Era stato a quel punto che i due colloquianti avevano smesso di parlare, per cui a Croscione non era restato altro da fare che ritornarsene dal suo amico Lucebio insieme con il suo accompagnatore Solcio, ansioso di comunicargli quanto aveva proposto la principessa Lerinda. Ma lungo la via del ritorno, il nipote di Sosimo, il quale ci stava ancora pensando, non aveva potuto fare a meno di muovergli il seguente appunto:
«Vuoi spiegarmi, Croscione, perché mai ti sei fatto sfuggire il nome della nostra principessa, mentre parlavi con il comandante Gerud? Non ti pare che la tua sia stata una imperdonabile imprudenza? Per il futuro, ad ogni modo, ti prego di evitare un altro errore di questo tipo! Intesi? Per questa volta non lo dirò neppure a Lucebio.»
«Adesso non esagerare, Solcio! A chiunque poteva succedere di commettere un lapsus linguae, perfino a te che sei un giovane. Se Rindella non fosse stata una principessa, il suo nome non mi sarebbe mai sfuggito. Infatti, è stato il suo titolo nobiliare a confondermi e a scambiare il suo nome con quello della principessa Lerinda. Se ci rifletti un poco, amico mio, è stato proprio come ti ho spiegato adesso. Per questo non ci conviene soffermarci più a lungo su un episodio simile! Pensaci bene!»
«Sì, hai ragione tu, Croscione, che hai giustificato il tuo errore in modo comprensibile. Infatti, se le tue nobildonne non fossero state entrambe principesse, sono convinto anch'io che non ti saresti mai confuso, come è avvenuto nella reggia un paio di ore fa. Perciò ti chiedo di scusarmi, per avere esagerato più del normale nel riprenderti, come ho appena fatto! Prendermela con te, che ti stai adoperando tantissimo per il bene della nostra principessa, è stato un errore madornale, per cui torno a chiederti scusa.»
«Stai tranquillo, Solcio! Non essendomi risentito per le tue parole da giovane inesperto, non mi devi nessuna scusa. Piuttosto cerca di fare andare più velocemente i nostri cavalli, poiché non vedo l'ora di incontrarmi con il mio amico Lucebio. Siccome egli mi sta aspettando con molta ansia, non voglio farlo attendere un minuto di più!»
«Ti capisco, Croscione. Ti si legge bene in volto che muori dalla voglia di metterlo a conoscenza di quanto tu e la sorella del tiranno avete concordato, circa la questione della principessa Rindella! Perciò facciamo presto a raggiungerlo e a riferirgli ogni cosa sulla vostra conversazione privata, perché egli ne venga tranquillizzato!»
«Esatto, Solcio: hai compreso il mio stato d'animo! Non so nemmeno se Lucebio vorrà accettare la proposta della principessa Lerinda oppure deciderà di scartare la sua ipotesi di procrastinare il trasferimento della figlia del re Cloronte, al fine di evitare che il fratello lo possa apprendere a corte. Ma si tratterà soltanto di qualche giorno, a dire la verità!»
«Se vuoi conoscere la mia opinione, Croscione, sarei più propenso ad accettare il suggerimento della ragazza di Iveonte. Così si eviterà che l'usurpatore venga a conoscenza dell'intento ospitale della sorella nei confronti della ragazza dell'amico fraterno di Iveonte, il quale adesso è diventato re della Città Santa. Vedrai che anche Lucebio, essendo una persona dalla mentalità elastica e calcolatrice, si capaciterà della situazione ed accetterà la dilazione giustamente prospettata dalla saggia sorella del despota!»

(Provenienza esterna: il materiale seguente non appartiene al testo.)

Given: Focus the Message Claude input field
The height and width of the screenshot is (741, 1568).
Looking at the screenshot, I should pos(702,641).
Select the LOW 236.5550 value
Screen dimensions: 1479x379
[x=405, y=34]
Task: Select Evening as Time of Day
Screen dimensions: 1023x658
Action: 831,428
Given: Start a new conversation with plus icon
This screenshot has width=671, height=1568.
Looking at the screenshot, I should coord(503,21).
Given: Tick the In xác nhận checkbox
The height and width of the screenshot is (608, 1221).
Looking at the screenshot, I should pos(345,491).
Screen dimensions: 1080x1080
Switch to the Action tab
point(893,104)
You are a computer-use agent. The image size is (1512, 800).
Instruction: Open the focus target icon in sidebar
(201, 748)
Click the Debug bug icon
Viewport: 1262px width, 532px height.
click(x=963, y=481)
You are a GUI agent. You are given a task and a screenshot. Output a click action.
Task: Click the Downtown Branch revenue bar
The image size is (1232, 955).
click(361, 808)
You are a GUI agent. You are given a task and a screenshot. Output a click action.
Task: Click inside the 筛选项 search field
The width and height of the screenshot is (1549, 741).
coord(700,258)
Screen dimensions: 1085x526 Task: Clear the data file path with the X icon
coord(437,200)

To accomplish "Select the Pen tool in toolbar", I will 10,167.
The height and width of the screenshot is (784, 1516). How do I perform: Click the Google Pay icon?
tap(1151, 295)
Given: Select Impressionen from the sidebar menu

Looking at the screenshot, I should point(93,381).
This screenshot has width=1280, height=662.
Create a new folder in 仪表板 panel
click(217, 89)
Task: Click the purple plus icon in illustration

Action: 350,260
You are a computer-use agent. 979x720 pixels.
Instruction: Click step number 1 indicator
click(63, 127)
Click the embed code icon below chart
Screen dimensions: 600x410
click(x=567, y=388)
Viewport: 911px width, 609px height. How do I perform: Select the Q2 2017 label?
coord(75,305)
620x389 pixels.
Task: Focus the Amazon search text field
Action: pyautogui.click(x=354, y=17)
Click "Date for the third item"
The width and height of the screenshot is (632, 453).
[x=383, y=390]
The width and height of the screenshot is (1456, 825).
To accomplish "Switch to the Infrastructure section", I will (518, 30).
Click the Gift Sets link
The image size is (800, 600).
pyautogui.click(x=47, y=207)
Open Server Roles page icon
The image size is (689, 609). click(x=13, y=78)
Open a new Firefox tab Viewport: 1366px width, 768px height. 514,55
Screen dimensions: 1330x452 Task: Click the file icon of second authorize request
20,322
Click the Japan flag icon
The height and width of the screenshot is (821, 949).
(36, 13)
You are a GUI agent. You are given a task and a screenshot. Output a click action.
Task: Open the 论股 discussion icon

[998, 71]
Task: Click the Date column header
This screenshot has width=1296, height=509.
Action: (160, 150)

«Auguriamoci che sia proprio come affermi tu, Solcio! Così ci verrà risparmiata una nuova andata alla reggia. Inoltre, ovviamente per me soltanto, non ci sarà un ulteriore approccio con la nobile principessa Lerinda! Perciò speriamo in bene, giovanotto!»
Come aveva previsto il nipote di Sosimo, Lucebio non aveva mosso alcuna obiezione, al fine di contestare quanto proponeva la deliziosa fidanzata del loro campione assente. In cambio, però, aveva voluto impartire a Solcio, a Zipro e a Polen l'ordine tassativo di trasferire la loro dimora nel palazzo del vecchio amico. Da quel luogo essi non si sarebbero dovuti mai più allontanare per nessun motivo, né di giorno né di notte, anche se gli fosse giunta voce che egli si trovava in grave pericolo, potendo la falsa notizia nascondere un inganno per costringerli a fare delle mosse avventate!